Son muchos los ciudadanos que no quieren entender que
nuestra sociedad está marcada por una injusticia estructural: la división de
sus miembros en dos clases desiguales y antagónicas. Por un lado, los
capitalistas, que controlan los medios de producción, las finanzas y los
grandes mercados, y utilizan ese control para acumular riqueza y poder. Por
otro, la clase trabajadora, que solo posee su capacidad de trabajo y vive
subordinada a las reglas impuestas por los intereses de una minoría
privilegiada.
Ese rechazo a reconocerse como parte de la clase
trabajadora está generando una mayor opresión en ámbitos como el laboral, la
exclusión social, la concentración del poder mediático en unas pocas manos o el
deterioro de la democracia. El desequilibrio es tal que los poderosos de turno
han blindado sus posiciones, moldeando leyes, mercados e instituciones en
beneficio propio y consolidando un modelo económico que normaliza la
desigualdad extrema. Me viene a la mente el caso Montoro como muestra de esta
tara hispana, junto a otros ejemplos como Elon Musk, Jeff Bezos o Mark
Zuckerberg en EE. UU., quienes se han beneficiado de lo público para fortalecer
sus fortunas.
Ante este escenario, diríase que la necesidad, la
razón y la justicia exigen superar tanto la desigualdad como el antagonismo de
clases, mediante una transformación profunda del orden social que permite y
legitima la acumulación desmedida de riqueza y poder en pocas manos.

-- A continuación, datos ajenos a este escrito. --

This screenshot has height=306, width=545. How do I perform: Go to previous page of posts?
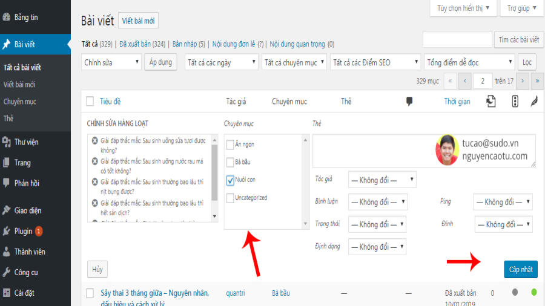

Tal es el “desclasismo” que hasta los más militantes
de la idea —donde prima la política electoral y no tanto la política con
mayúsculas— ponen cara de extrañeza cuando se les recuerda que el PSOE tiene
por aspiración la completa emancipación de la clase trabajadora, entendida como
la abolición de todas las formas de explotación y opresión, y la construcción
de una sociedad de trabajadores libres, iguales, solidarios y responsables de
su destino común.
Esta flagrante contradicción —me refiero al no querer
o saber que formas parte de la clase oprimida— es lo que permite que calen
discursos según los cuales, gracias a los millonarios, vivimos mejor. Error de
bulto: estos poderosos no son el resultado de un mérito excepcional, sino de un
sistema que socializa los riesgos y privatiza los beneficios, pues sus fortunas
dependen de infraestructuras financiadas colectivamente —carreteras, puertos,
sistemas legales, educación pública, investigación científica— y del trabajo de
millones de personas invisibilizadas.
En este mundo tan desigual, donde la economía se ha
globalizado —pero no así los derechos humanos—, vemos cómo coexisten fórmulas
de gobierno tan dispares como las generadas en la Unión Europea, EE. UU. o los
BRICS, pero en ninguna de ellas se han reducido las grandes fortunas; es más,
todo apunta a una mayor concentración. De ahí que sea necesario clamar, como
europeos, en favor del aseguramiento de una democracia social, frente a la
iliberal que cuestione las bases de un modelo que permite la existencia de
multimillonarios como símbolos de un sistema fallido.